The former construction company owner and his wife, Cathy, built Carpenter’s Place, a holistic ministry to the homeless, and established Community Collaboration, Inc. (CCI), a not-for-profit software provider that has developed an online system to coordinate social services. The software was introduced in Rockford and is now being used in five states.
Barsema now serves as senior research associate for Faith-Based and Community Initiatives in Northern Illinois University’s Outreach’s Center for Governmental Studies, where he is developing a national program to demonstrate the benefits of greater collaboration among governments and faith-based social service providers.
“Purpose Prize winners are courageous, creative, passionate and strategic – all the qualities needed to make headway on some of our greatest challenges,” said Marc Freedman, founder and CEO of Civic Ventures. “It is the combination of these qualities, their decades of experience, and the sheer size of the baby boomer population that make social innovators in their encore careers a promising and invaluable asset to society.” Click here to view a video on Barsema produced by Civic Ventures.

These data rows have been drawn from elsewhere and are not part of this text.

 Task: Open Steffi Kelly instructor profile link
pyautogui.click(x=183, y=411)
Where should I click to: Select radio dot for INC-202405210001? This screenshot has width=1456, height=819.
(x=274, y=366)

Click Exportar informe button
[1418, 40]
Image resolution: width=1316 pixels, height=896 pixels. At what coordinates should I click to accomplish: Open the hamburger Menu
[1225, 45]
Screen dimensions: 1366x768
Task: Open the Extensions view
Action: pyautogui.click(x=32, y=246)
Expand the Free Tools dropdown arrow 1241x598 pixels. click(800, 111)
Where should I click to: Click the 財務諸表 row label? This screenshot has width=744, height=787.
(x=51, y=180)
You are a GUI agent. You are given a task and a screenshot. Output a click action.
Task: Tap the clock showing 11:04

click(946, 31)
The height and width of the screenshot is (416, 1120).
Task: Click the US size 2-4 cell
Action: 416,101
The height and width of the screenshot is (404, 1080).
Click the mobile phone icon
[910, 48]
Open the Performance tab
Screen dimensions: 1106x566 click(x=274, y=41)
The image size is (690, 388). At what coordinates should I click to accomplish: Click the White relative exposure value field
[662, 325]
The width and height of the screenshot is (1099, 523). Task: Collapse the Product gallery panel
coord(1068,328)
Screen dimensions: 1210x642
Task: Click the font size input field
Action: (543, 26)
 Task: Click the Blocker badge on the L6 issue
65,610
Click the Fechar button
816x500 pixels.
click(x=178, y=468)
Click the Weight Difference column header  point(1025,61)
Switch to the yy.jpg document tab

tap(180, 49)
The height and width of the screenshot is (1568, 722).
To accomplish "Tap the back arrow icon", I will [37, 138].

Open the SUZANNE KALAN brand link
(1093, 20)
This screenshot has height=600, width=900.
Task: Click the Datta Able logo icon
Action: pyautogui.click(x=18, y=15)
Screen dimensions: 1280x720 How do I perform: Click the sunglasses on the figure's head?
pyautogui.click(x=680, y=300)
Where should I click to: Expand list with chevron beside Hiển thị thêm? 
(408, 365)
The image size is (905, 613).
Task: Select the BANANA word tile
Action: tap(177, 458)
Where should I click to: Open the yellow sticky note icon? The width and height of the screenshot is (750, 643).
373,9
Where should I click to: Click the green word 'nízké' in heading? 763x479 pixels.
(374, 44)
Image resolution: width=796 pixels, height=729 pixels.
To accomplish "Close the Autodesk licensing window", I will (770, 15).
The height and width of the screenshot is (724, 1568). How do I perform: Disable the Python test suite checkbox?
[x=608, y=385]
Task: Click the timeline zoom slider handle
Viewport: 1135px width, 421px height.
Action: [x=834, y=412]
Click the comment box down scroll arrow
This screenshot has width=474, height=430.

Barsema’s passion was inspired in part by his own experience. Alcoholism cost him his home, family and real estate business before he turned his life around with help from others.
The Barsemas are reinvesting all the prize proceeds into their various projects, including a new undertaking, One Body Collaboratives, started in September. The project “builds upon the existing efforts by mobilizing church and faith-based resources to collaborate more effectively to address individual, family and community needs,” Barsema said.
“The successes of Carpenter’s Place and Community Collaboration demonstrate how people can indeed rebuild their lives when we look at the whole person and work collaboratively to help them,” Barsema said. The Central Conference of the Evangelical Covenant Church provided some of the initial startup funds for Carpenter’s Place.
Harvard University’s John F. Kennedy School of Government also has noticed the success of CCI. The project was recognized as a “Bright Idea” by the school’s Ash Center for Democratic Governance and Innovation in October.
The specially designed software allows human service providers – including local governmental agencies, social service agencies and faith-based organizations – to share information about individuals across a single, web-based, secure platform. Clients can work with case managers anywhere in the system to develop a holistic service plan that helps them achieve their goals. Each client can then authorize the software to share that plan with whatever providers they trust, which allows the different providers to collaborate easily to understand the client’s progress and ensure better outcomes.
Barsema said he doesn’t like the terms “case management,” explaining, “We’re working with people, not cases.”
Using the CCI software, Carpenter’s Place is seeing more than 300 long-term homeless persons attain stabilized housing annually. It has reduced jail recidivism among homeless incarcerates from the county’s previous 88 percent down to 18 percent or lower, saving the county more than $349,000 in terms of jail stay days alone, he adds.
The program was one of 173 from around the country the Ash Center said could be useful to leaders seeking to improve their communities. More than 600 projects were considered for the award.